Tuesday, 31 July 2012

So, is recording engineering?

*drum roll*

*opening of gold envelope*

....and the answer is......."it can be".

Wait! Before you shout "fix!" or "cop out!" and march off, that really is the best short answer to the question (honest!). Having over the last eleven months spoken to over two hundred people about this, and delved into pages and pages existing writing on the subjects of engineering and recording, it was very unlikely that there was going to be a single, unanimous answer which would fit into a single sentence.

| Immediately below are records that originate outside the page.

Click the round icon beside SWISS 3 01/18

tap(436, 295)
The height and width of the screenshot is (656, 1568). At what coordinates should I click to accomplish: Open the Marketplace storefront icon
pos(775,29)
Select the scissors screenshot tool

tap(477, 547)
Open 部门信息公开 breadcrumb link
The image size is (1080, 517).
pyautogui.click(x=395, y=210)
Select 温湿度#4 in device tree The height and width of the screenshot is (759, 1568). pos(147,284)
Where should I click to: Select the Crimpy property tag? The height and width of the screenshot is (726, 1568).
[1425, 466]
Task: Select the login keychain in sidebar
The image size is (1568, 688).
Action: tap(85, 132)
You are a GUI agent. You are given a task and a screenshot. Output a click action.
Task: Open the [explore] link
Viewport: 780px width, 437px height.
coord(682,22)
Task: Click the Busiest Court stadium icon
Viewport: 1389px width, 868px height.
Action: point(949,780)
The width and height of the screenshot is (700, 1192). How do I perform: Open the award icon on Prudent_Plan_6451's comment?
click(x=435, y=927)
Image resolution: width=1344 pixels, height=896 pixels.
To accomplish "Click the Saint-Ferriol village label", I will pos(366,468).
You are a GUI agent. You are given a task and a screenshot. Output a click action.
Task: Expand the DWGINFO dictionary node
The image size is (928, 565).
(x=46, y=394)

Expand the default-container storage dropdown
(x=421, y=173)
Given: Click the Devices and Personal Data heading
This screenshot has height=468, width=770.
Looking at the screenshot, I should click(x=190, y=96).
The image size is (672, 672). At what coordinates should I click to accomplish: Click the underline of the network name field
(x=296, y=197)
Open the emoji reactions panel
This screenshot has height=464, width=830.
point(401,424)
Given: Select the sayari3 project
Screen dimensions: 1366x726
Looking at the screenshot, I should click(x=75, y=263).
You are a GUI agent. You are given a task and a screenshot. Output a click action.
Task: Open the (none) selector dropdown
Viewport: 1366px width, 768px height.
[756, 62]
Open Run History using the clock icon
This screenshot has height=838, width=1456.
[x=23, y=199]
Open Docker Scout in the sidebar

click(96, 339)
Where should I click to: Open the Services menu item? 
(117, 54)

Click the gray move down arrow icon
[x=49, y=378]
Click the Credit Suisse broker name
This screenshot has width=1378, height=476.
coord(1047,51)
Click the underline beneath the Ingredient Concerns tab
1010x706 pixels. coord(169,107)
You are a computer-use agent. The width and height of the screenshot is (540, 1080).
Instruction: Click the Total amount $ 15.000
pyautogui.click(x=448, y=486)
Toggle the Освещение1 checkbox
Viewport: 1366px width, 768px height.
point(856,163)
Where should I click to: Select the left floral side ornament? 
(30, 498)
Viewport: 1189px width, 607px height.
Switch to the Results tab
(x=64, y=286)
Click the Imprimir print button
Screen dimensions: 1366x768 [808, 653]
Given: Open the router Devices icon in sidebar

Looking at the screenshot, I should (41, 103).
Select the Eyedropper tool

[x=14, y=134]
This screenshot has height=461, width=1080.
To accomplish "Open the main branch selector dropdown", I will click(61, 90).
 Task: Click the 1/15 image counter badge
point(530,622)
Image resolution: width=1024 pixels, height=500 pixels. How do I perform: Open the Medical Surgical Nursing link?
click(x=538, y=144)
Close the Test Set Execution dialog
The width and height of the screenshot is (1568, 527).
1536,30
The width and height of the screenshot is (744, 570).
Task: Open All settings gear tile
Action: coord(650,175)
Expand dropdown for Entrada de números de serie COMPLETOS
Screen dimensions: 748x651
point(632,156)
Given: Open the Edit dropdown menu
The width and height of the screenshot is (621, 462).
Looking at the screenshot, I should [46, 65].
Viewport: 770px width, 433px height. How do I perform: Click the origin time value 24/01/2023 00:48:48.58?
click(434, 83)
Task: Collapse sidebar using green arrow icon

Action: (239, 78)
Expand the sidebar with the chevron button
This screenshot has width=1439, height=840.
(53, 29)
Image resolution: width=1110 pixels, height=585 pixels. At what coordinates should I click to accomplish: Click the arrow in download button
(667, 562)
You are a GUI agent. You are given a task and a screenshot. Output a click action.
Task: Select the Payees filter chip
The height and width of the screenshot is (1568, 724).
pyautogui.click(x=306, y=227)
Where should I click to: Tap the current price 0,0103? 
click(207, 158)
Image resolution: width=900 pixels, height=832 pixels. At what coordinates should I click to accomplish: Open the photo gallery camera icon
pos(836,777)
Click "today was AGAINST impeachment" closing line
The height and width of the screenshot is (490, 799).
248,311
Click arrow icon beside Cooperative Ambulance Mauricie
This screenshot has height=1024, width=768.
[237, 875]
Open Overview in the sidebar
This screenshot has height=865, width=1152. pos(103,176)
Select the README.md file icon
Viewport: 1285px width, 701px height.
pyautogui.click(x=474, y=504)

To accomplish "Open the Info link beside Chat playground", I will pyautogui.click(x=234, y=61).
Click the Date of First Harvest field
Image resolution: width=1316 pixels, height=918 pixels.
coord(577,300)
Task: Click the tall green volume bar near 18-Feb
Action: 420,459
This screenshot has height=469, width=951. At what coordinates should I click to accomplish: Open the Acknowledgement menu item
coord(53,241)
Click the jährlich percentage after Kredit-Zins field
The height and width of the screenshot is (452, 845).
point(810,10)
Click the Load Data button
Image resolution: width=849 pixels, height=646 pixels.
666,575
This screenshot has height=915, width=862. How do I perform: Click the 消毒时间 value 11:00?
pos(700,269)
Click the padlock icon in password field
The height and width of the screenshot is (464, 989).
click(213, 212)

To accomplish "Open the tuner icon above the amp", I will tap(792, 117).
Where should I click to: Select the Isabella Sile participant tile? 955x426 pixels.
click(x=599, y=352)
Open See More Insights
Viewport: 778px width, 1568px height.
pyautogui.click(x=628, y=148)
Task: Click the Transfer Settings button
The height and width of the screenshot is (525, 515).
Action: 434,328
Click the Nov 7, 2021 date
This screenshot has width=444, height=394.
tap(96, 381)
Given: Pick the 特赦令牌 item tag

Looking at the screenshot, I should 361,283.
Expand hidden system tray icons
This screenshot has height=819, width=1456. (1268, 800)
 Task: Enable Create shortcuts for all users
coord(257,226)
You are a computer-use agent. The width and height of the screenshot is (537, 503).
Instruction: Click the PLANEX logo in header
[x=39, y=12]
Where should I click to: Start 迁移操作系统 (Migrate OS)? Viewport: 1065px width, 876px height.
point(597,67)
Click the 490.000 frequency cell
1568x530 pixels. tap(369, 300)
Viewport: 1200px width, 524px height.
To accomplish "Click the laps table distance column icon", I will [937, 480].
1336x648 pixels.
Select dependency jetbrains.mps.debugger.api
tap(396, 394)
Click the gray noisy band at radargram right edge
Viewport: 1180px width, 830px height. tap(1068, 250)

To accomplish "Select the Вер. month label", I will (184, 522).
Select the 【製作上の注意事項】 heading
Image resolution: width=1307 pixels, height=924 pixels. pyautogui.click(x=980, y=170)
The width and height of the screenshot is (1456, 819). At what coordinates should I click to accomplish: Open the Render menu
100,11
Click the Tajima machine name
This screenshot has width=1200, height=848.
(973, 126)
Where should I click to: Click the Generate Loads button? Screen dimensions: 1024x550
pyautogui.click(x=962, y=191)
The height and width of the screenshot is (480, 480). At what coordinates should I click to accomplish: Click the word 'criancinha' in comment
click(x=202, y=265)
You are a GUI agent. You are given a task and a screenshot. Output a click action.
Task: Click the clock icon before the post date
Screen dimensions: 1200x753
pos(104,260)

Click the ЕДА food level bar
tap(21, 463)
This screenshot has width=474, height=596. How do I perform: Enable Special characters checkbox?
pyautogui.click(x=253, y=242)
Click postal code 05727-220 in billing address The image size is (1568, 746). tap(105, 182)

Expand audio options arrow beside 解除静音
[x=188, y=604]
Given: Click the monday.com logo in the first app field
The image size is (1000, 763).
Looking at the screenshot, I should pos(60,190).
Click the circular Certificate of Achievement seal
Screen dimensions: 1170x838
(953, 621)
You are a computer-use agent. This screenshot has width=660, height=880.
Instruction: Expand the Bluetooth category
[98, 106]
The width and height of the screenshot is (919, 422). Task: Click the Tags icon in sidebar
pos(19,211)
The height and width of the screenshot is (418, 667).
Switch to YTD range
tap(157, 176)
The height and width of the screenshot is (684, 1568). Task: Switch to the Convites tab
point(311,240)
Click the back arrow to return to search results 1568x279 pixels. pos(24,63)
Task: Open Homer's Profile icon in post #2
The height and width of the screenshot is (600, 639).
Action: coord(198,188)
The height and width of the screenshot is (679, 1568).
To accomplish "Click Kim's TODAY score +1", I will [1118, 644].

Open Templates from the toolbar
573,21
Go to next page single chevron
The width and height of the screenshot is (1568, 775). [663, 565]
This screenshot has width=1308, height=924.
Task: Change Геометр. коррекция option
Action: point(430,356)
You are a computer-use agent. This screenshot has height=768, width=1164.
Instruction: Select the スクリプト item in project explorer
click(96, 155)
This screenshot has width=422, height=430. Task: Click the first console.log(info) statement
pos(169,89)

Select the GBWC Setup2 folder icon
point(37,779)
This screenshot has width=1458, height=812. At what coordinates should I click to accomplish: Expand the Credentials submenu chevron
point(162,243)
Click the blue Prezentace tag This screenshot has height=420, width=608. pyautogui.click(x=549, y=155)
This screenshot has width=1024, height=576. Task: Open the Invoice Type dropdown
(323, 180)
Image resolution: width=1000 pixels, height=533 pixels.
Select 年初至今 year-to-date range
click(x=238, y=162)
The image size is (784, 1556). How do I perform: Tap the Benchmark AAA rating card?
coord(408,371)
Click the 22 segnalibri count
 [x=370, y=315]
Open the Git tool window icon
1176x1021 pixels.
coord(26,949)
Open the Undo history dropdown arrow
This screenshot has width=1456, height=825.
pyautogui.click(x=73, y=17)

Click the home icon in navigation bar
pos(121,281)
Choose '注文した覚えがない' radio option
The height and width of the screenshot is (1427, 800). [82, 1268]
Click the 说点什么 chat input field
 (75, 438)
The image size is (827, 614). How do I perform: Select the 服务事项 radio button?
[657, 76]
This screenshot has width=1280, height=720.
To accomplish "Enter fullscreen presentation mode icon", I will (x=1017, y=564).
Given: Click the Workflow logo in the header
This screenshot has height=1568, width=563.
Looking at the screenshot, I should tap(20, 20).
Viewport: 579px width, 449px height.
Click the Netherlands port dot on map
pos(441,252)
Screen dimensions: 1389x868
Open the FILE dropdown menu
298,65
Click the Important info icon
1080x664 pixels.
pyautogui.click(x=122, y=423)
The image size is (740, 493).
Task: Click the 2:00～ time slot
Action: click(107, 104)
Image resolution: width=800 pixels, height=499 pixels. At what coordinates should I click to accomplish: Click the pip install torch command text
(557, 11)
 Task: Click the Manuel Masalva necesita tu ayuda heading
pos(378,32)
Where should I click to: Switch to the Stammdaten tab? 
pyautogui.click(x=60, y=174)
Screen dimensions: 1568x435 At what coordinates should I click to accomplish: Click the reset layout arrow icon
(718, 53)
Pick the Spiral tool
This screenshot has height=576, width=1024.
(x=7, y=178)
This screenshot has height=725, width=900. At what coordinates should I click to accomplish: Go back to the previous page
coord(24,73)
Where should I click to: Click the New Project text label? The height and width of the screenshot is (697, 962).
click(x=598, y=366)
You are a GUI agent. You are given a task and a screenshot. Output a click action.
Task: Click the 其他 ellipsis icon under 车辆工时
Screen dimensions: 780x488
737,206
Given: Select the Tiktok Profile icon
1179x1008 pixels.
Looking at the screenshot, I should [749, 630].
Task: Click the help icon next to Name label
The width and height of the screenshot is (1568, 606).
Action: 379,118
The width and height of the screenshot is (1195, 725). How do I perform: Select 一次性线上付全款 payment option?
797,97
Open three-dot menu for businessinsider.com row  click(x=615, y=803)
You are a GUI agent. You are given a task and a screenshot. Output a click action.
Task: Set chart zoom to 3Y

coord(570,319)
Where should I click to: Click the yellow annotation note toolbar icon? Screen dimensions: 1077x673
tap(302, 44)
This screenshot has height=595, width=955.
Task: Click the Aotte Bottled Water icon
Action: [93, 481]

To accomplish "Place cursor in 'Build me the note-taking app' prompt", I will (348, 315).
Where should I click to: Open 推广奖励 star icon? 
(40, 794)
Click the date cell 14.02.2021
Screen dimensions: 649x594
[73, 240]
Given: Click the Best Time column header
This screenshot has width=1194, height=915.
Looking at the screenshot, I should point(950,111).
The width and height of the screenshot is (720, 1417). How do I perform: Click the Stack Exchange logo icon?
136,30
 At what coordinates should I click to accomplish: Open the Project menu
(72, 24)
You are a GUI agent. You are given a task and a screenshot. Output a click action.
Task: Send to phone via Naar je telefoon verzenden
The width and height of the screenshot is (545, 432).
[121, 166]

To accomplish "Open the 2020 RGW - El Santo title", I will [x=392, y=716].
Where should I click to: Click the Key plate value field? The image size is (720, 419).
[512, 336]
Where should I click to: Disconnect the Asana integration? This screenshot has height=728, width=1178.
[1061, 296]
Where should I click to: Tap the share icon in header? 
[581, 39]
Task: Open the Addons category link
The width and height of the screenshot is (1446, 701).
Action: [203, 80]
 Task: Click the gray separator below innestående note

A longer answer is to be found in all of the articles, papers, interview transcripts etc. which can be found at the project web resource here. Although the Fellowship formally finishes tonight (just two hours left to go, sniff!) this resource will be a permanent record of the work that's been done. As you can see there still more to be posted there, and this will happen over the next few months. As I said in this morning's post this is really just the start of the public engagement with this subject. When I was first planning about this was something I was interested in and really felt needed some time and energy spent on it, now I'm passionate about making people think more about the engineering which is responsible for so much of the world that we live in, and the recording industry which provides so much of the soundtrack to it.

Before I sign off for the last time during this fellowship, I'll give you a medium-sized answer in the form of a top 10 thoughts that people have shared with me, or that I've come to realise myself as this project has gone on.

1. If your definition of an engineer is strictly someone who is a chartered engineer, then recording isn't engineering. Most people who work in recording studios aren't chartered and there is no organisation that I, or anyone I spoke to, is aware that is able to charter people based on their recording work.

2. For others engineers are those are apply numeracy an scientific knowledge to solve human problems and create things......

3......but engineering seems to have been around longer than science, so perhaps we have to be more general and replace that with some form of organised corpus of knowledge. I think that what this implies is rationality, an attempt to move beyond what "feels right" and what is explained by magic. That there is a structure and ordered behaviour of the physical world around us and engineering is the acceptance of this. 'Faith in the rational', if you like.

4. For one well known engineering academic of the last century, engineering is elevated above craft by the intellectual skills required for, e.g. "a computer software system". Can recording situations present the same challenge? Sometimes? Always? Never?

5. For another, writing  around the same time, this is the distinction: "Craft is the power to produce a preconceived result by consciously controlled action: the craftsman always knows what he wants to make in advance [whereas the engineer does not]".

6. For many who work in the studio, getting the best recording is not the most important thing, getting a recording of the best performance is the most important thing. If there is engineering, it serves to capture the music. The music does not exist solely to provide raw materials for engineering.

7. Engineers use existing methods and tools where they represent a satisfactory solution (they do not reinvent the wheel) but they are able to design and verify new solutions where necessary and possible. They do not just follow 'cookbook recipes'.

8. The accumulation of scientific knowledge is via experimentation however engineers use this knowledge in a systematic way to arrive at the best solution quickly. Trial and error, with no understanding of the underlying physical processes, takes longer than this.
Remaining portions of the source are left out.